Certain other tax consequences of ownership of the Notes are discussed
in the accompanying Prospectus Supplement under the caption "United States
Taxation". Except where otherwise indicated below, this summary supplements and,
to the extent inconsistent, replaces such discussion under the caption
"United States Taxation" in the Prospectus Supplement.
U.S. Holders. The Notes provide for a floating rate of interest set at
a variable rate based on LIBOR until June 21, 1999 and then bear interest at a
fixed rate of 8% until the Stated Maturity Date. However, TMCC may redeem the
Notes on June 21, 1999. The general rule under the regulations regarding the
determination of OID on a debt obligation is that in determining the yield and
maturity of a debt instrument that provides an issuer with an unconditional
option or options, exercisable on one or more dates during the term of the debt
instrument, that if exercised require payments to be made on the debt instrument
under an alternative schedule, the issuer will be deemed to exercise such option
or combinations of options in a manner that minimizes the yield on the debt
instrument. Under the foregoing rules, the Notes are treated as if they will be
redeemed by TMCC on the Initial Redemption Date, June 21, 1999.
The stated interest on the Notes, set at LIBOR plus .45%, is deemed to
be a qualified floating rate for federal income tax purposes, and all stated
interest is qualified stated interest. Thus, the amount payable with respect to
a Note at the Floating Interest Rate should be includible in income by a U.S.

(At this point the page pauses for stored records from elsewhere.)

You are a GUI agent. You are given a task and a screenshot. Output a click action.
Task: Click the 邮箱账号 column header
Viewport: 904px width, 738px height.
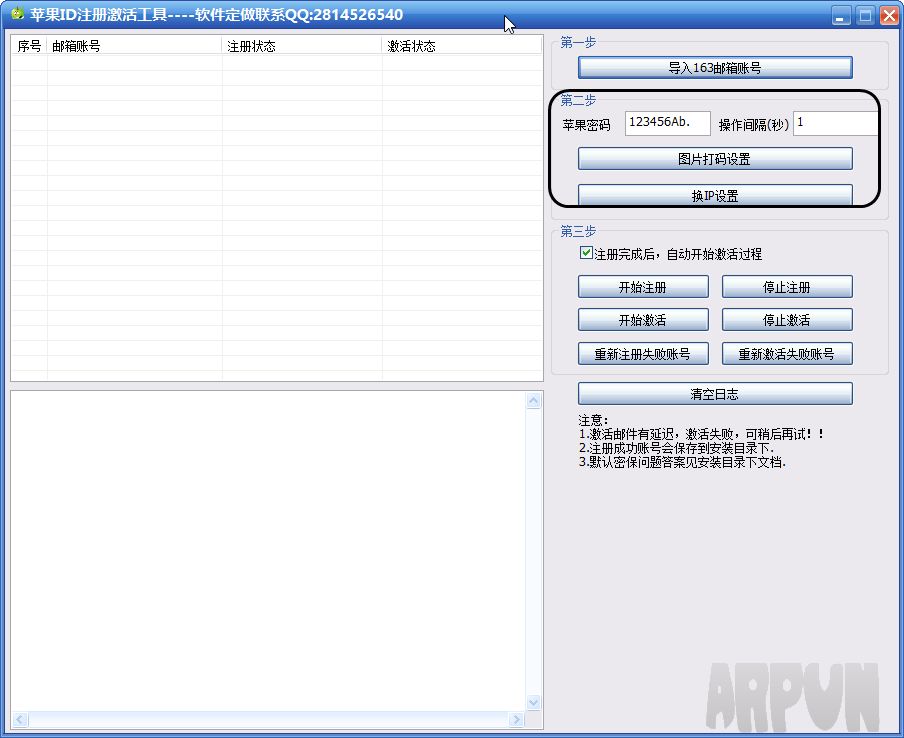[134, 46]
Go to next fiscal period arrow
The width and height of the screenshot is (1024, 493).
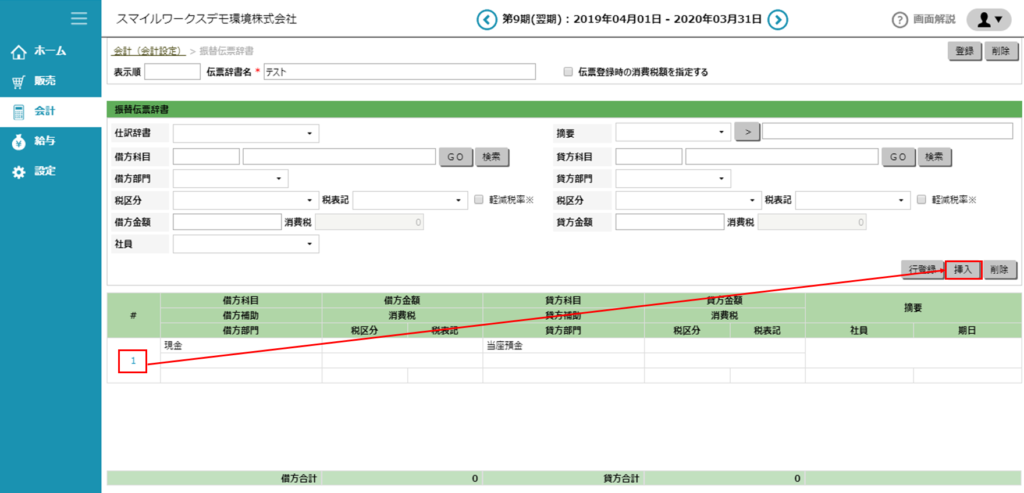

Holder as ordinary interest at the time the interest payments are accrued or are
received in accordance with such U.S. Holder s regular method of accounting for
tax purposes.
If contrary to the presumption in the regulations, TMCC does not redeem
the Notes on the Initial Redemption Date, then solely for the purposes of
accruing OID, the Notes will be treated as having been reissued at their face
amount as of such date bearing a new fixed interest rate of 8%.